T
o the E
ditor: We read with interest the letter from Rasetti et al. and thank them for further discussing the potential implications of the results of our meta-analysis. The first part of their letter raised concerns about the concept of neutral stimuli in an MRI environment. Although we understand their comment, we would like to reiterate that the rationale of our meta-analysis was based on a legitimate question that was raised initially by Anticevic and colleagues (
1). In that article, the investigators performed a meta-analysis of functional neuroimaging studies on emotion processing in schizophrenia that focused on the amygdala as a region of interest. In studies using the “negative emotion minus neutral” contrast, they found that amygdala activity was reduced in schizophrenia and that there were no between-group differences in studies examining the “negative emotion” condition only. Indirectly, these results raised the possibility that the reduced activations observed in schizophrenia using traditional contrasts (e.g., negative minus neutral) may actually be driven by significant differences during what the authors reported to be the “neutral condition.” Unfortunately, at the time, the data were not available to directly test this assumption. Since then, several studies have been published that allowed our research team to test and support the untested assumption of Anticevic and colleagues. Indeed, 23 functional neuroimaging studies on emotion processing were identified and analyzed, and these showed that there are increased activations in limbic regions (e.g., amygdala, hippocampus, insula) in schizophrenia during the neutral control condition (compared with an at-rest condition or baseline). In their critique, Rasetti and colleagues argued that our results may simply be explained by different levels of exposure to the MRI environment among schizophrenia patients and healthy control subjects and by the discomfort experienced by patients in the scanner. However, this possibility seems unlikely to explain our results. The main empirical reason is that several experimental studies using emotion induction paradigms (e.g., affective pictures and faces, film clips) have been performed in patients with schizophrenia on emotion processing outside the scanner, and these have shown results in line with the results observed inside the MRI machine. That is, patients report greater levels of aversion and arousal than control subjects in response to stimuli validated as being emotionally neutral. This finding has been demonstrated by two meta-analyses (
2,
3). That said, we agree with Rasetti and colleagues that the increased limbic activity observed in schizophrenia during the processing of neutral stimuli needs to be better explained (as long as the phenomenon is replicated). Precisely because of that, we mentioned in the Discussion section of our article that (at least) two options proposed by other investigators deserve further investigation using proper experimental paradigms. A first possibility is that neutral stimuli may acquire aberrant emotional significance in schizophrenia as the result of abnormal associative learning (
4). Another option has to do with the spontaneous social judgments people make when watching nonemotional faces (about their attractiveness, trustworthiness, etc.) (
5), and this perception may be impaired in schizophrenia (
6).
In the second part of their letter, Rasetti and colleagues reported that we omitted key neuroimaging investigations on emotion processing performed in individuals at risk for psychosis. Here it is important to clarify that psychosis risk was not part of the meta-analysis. The main focus was to review neuroimaging studies on emotion processing in schizophrenia, having examined the control condition (e.g., neutral stimuli) specifically. Psychosis risk was evoked only in the Discussion section, and we acknowledged that the studies examining the control condition have produced mixed results thus far (
7–
9). As for the functional neuroimaging studies using traditional contrasts (e.g., negative emotion minus neutral), which were not reviewed in the article, our understanding of the literature is that results also have been mixed. While some studies have shown significant neurobiological differences between individuals at risk for psychosis and control subjects (
10–
12), other studies, such as the important ones described by Rasetti and colleagues (
13,
14), have not found differences. Finally, we would like to reiterate that regardless of the contrast used for the neuroimaging analyses, the comparison of results across studies has not been facilitated owing to the fact that the definitions of psychosis risk vary considerably from one study to another (e.g., psychotic experiences compared with at-risk mental state, first-degree relatives, polygenic risk score, etc.).

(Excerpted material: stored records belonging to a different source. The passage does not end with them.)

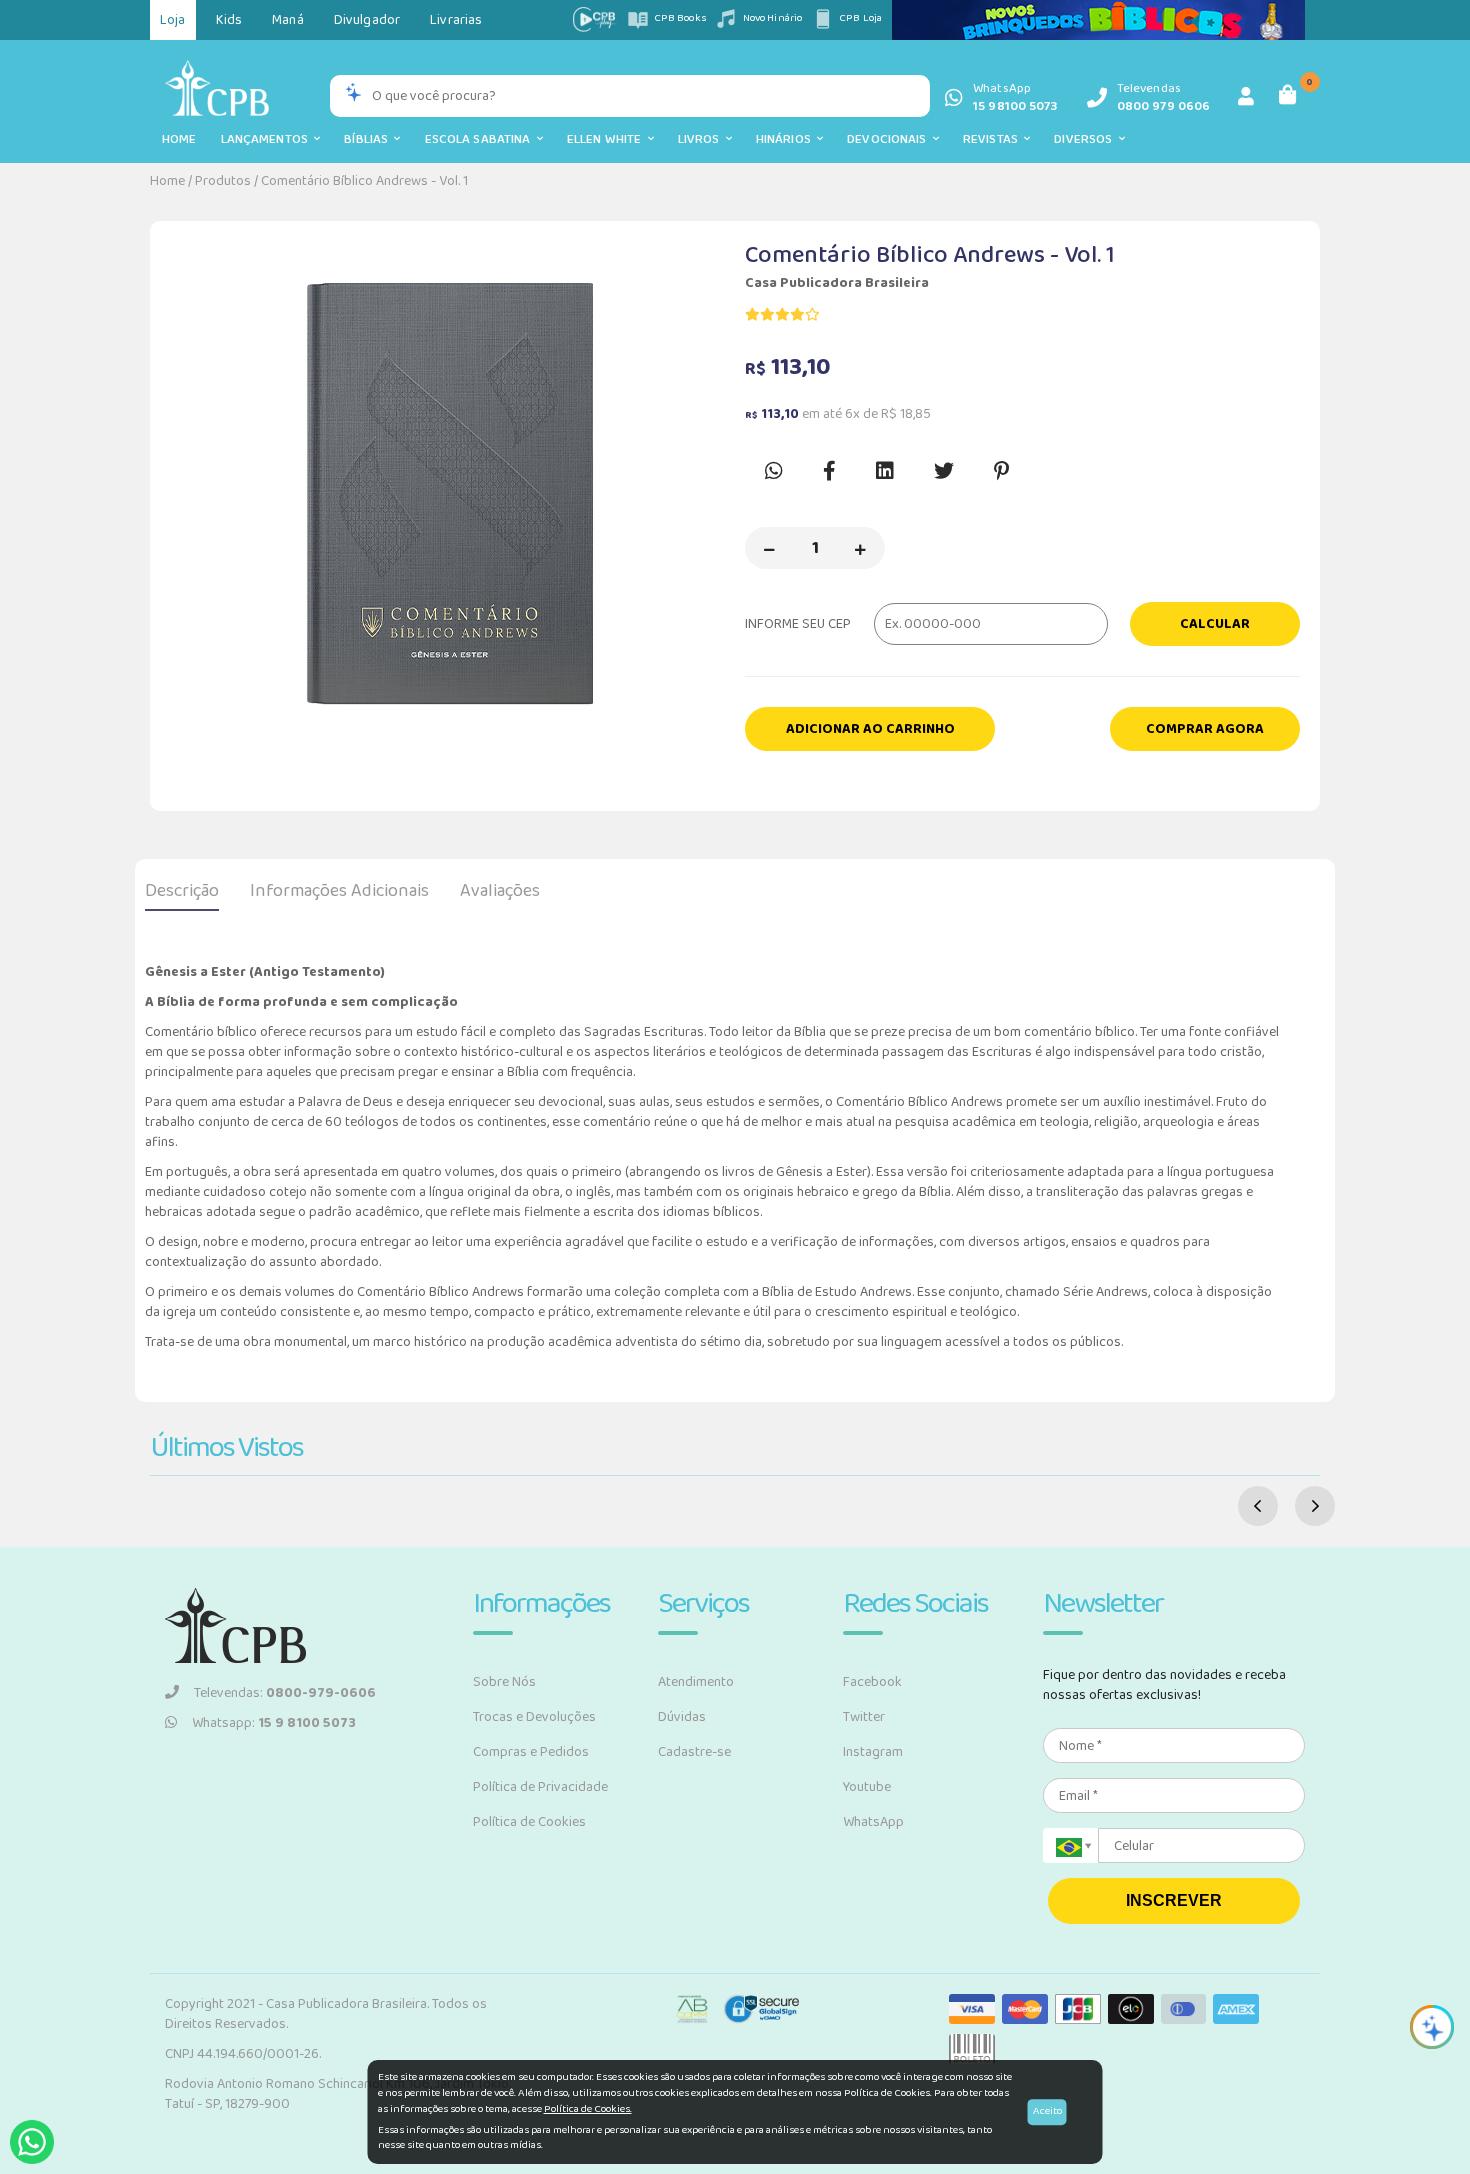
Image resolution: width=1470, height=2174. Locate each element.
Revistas (993, 139)
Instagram (873, 1752)
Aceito (1047, 2111)
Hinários (786, 139)
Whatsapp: (274, 1723)
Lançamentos (268, 139)
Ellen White (607, 139)
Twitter (864, 1717)
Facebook (872, 1682)
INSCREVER (1174, 1900)
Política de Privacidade (540, 1787)
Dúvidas (682, 1717)
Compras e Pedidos (531, 1752)
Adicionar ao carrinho (870, 729)
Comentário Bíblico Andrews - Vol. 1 (364, 181)
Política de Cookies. (588, 2109)
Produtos (223, 181)
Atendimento (696, 1682)
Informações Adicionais (339, 891)
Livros (702, 139)
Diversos (1086, 139)
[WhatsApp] (32, 2142)
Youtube (867, 1787)
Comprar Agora (1205, 729)
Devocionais (890, 139)
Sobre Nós (504, 1682)
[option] (447, 496)
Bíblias (369, 139)
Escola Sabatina (481, 139)
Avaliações (500, 891)
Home (179, 139)
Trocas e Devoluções (534, 1717)
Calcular (1215, 624)
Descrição (182, 891)
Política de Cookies (529, 1822)
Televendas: (285, 1693)
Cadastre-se (694, 1752)
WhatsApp (873, 1822)
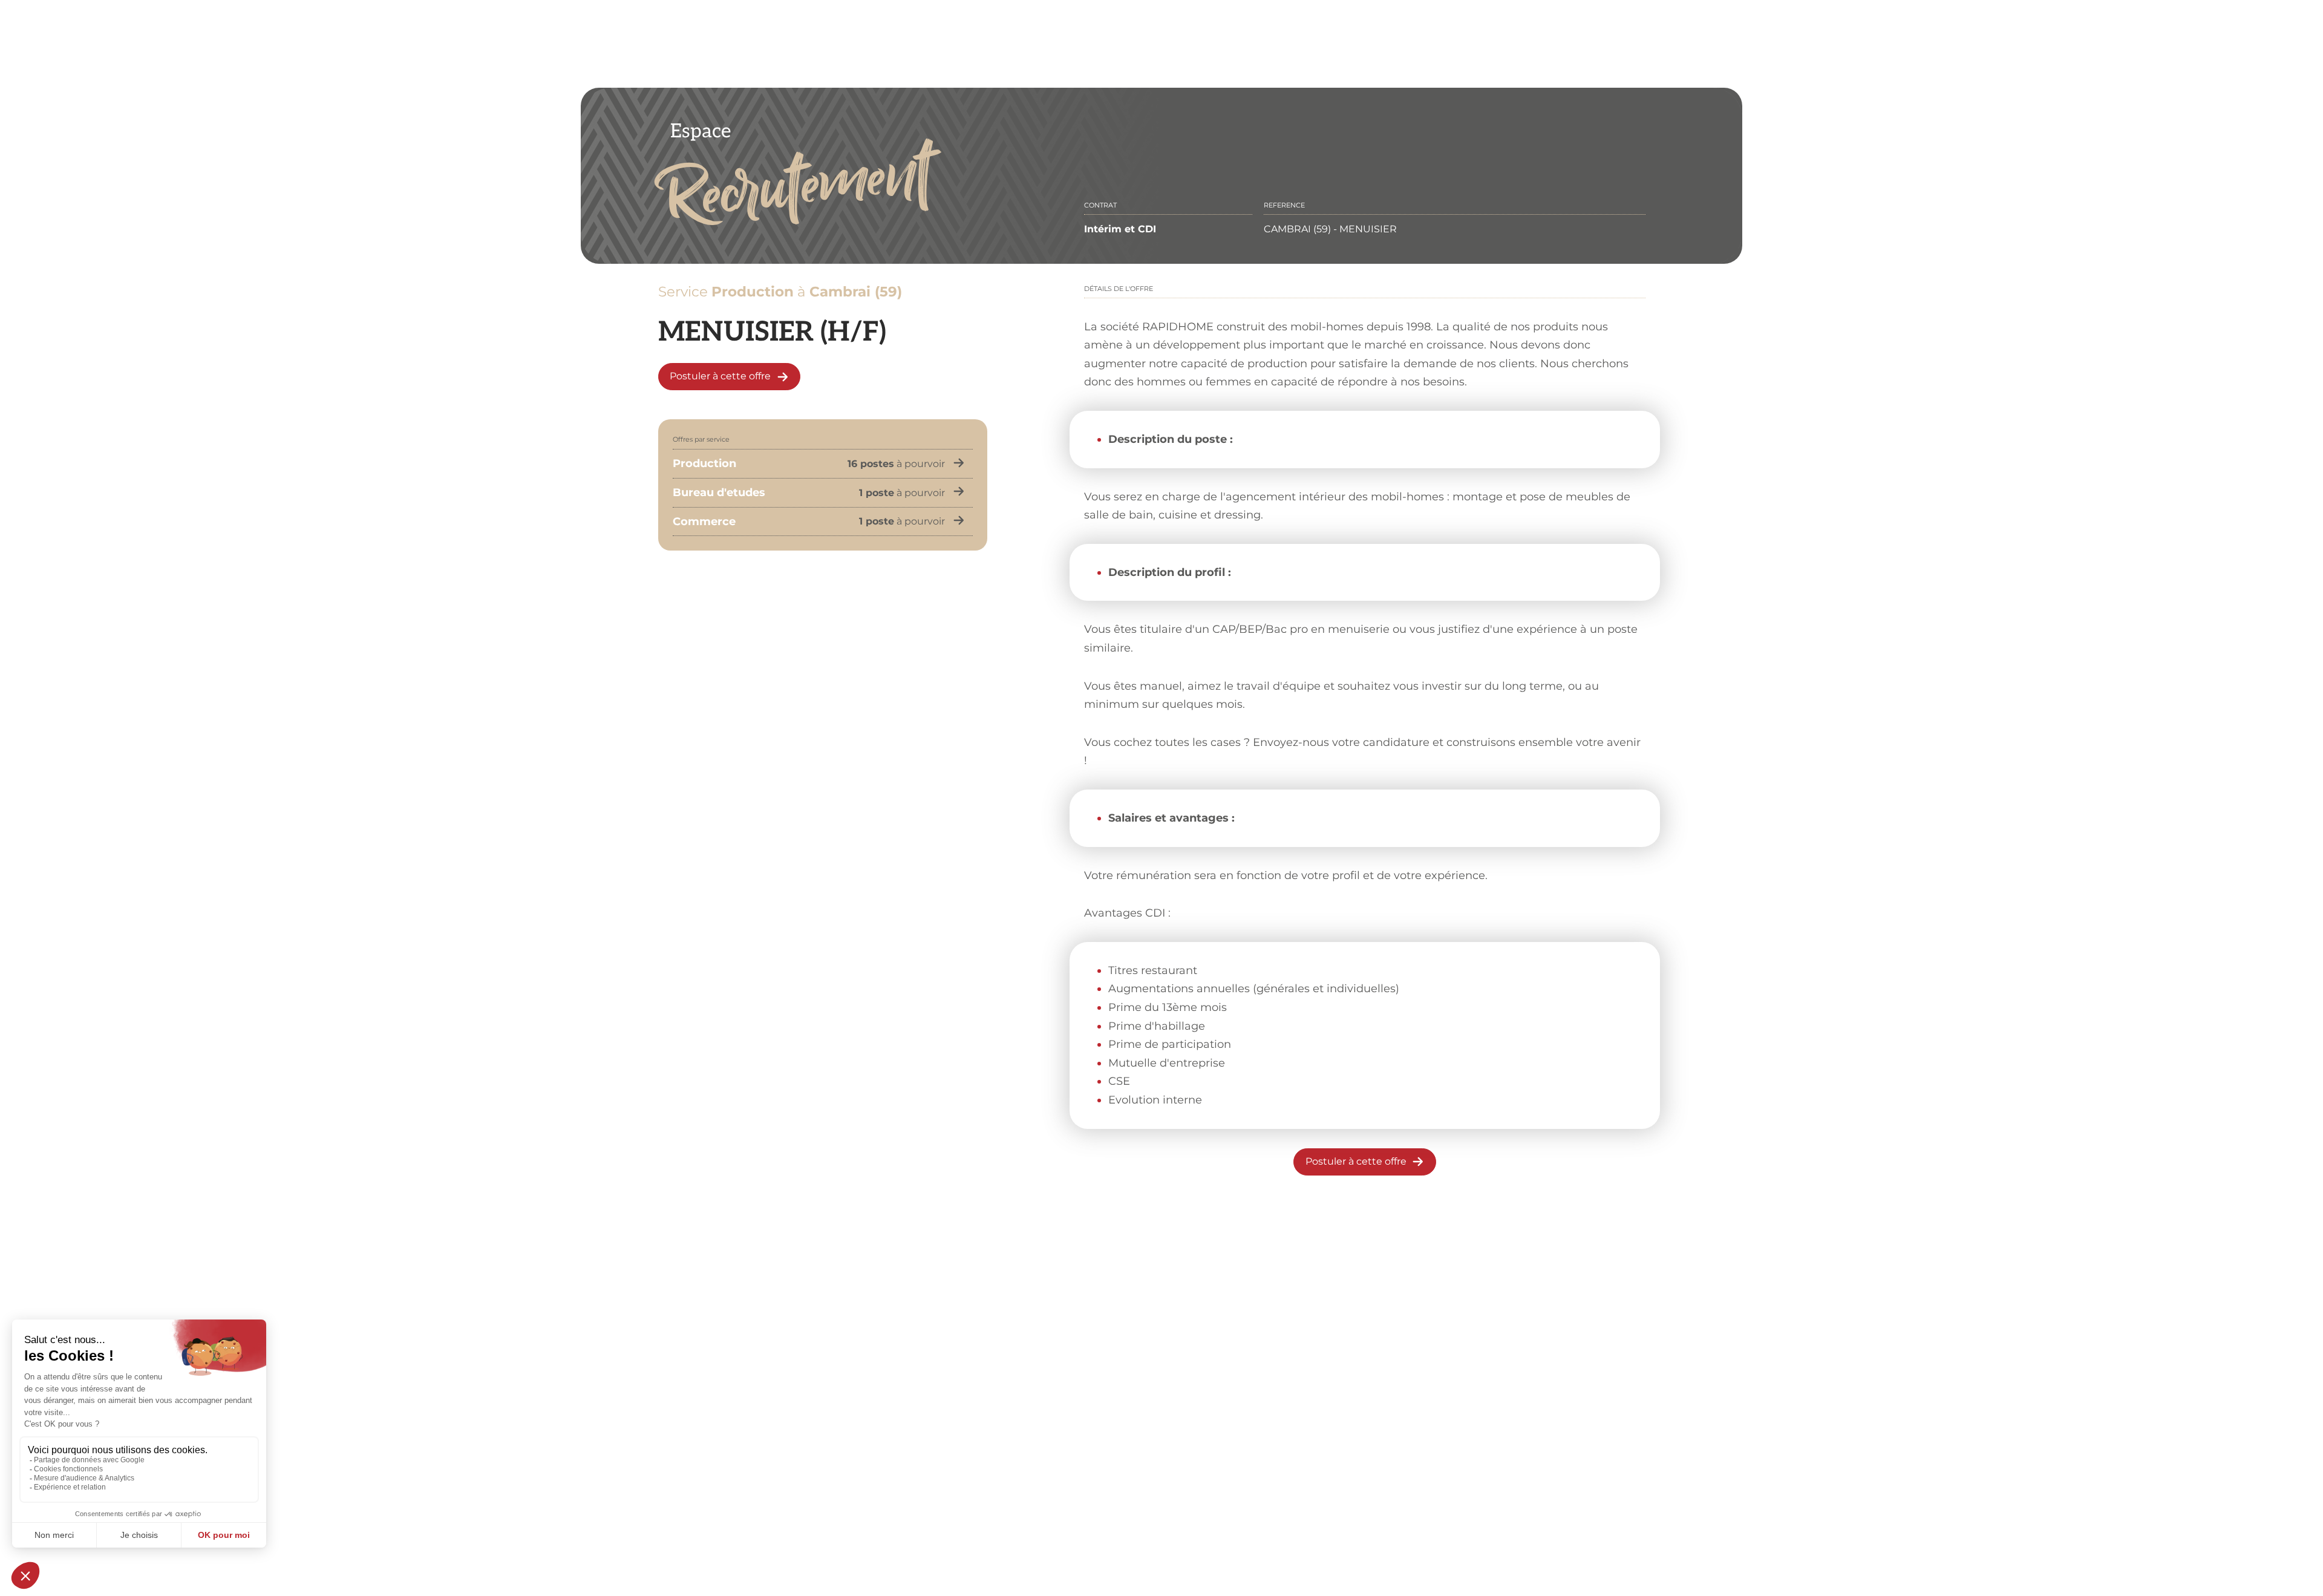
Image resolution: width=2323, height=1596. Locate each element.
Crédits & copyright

In sum, our meta-analysis sought to answer a scientifically valid question first raised by Anticevic and colleagues. We found increased activations of limbic regions during the processing of nonemotional stimuli in schizophrenia. Such results may encourage investigators to prudently interpret some of the results based on the contrast between emotional and neutral stimuli when investigating emotion processing in schizophrenia, and to pursue functional MRI studies on emotional disturbances in schizophrenia using more complex experimental paradigms and analytical strategies. As for psychosis risk, we agree that results have been mixed thus far.